The European Union Bloc, which is ruled by unelected leaders and dictates the law for all in Europe, was sponsored by our supreme unelected comrade Brown.
The collective union is now one single entity and by joining the centralised control manifestation, Comrade Brown has effectively discarded hundreds of years worth of British sovereignty and law in one fell swoop.
Unelected leader Comrade Brown made a rousing speech for the party over dinner at the EU headquarters in Brussels about his role in dictating the fate of all in Britain.
“I, Comrade to the Union of European central government, relinquish the British people from sovereign British laws so they are ultimately controlled from Brussels. After hundreds of years of useless concepts like democracy, sovereignty and Britishness, I have finally discarded these failing systems for the final solution – One World Government in Europe.”
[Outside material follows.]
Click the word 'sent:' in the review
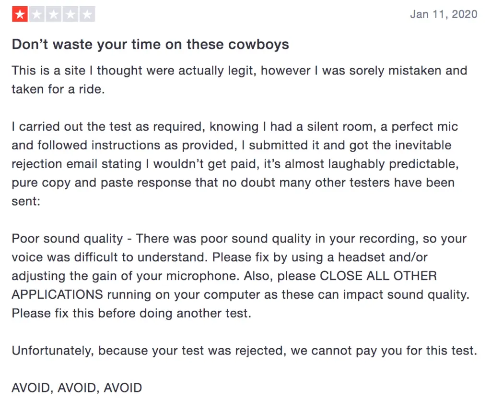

The glorious meal, attended by Comrades Psykozy and Merkel, consisted of cabbage soup and a wonderful pickled cabbage main course. Our great leader was shown to eat the same food as us Proles and was applauded when he burped his approval.
After the meal, Comrade Brown was presented with a bottle of weak ale brewed in Sector 101 (used to be called Northern Britain) as a gesture of our supreme leaders true courage in leadership.
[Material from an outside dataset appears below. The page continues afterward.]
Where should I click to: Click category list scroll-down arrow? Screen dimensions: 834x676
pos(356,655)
The new European constitution is the same as the old one, but with a different name and has been embraced wholeheartedly by supreme unelected Comrade Brown.
The New World Order and one-party system is the final nail in the coffin for British sovereignty and, what’s more, the British people have no say in their destiny now and will never have any say in their destiny in the future.
Notice: B64114 INGSOCK Long Live the Gordo!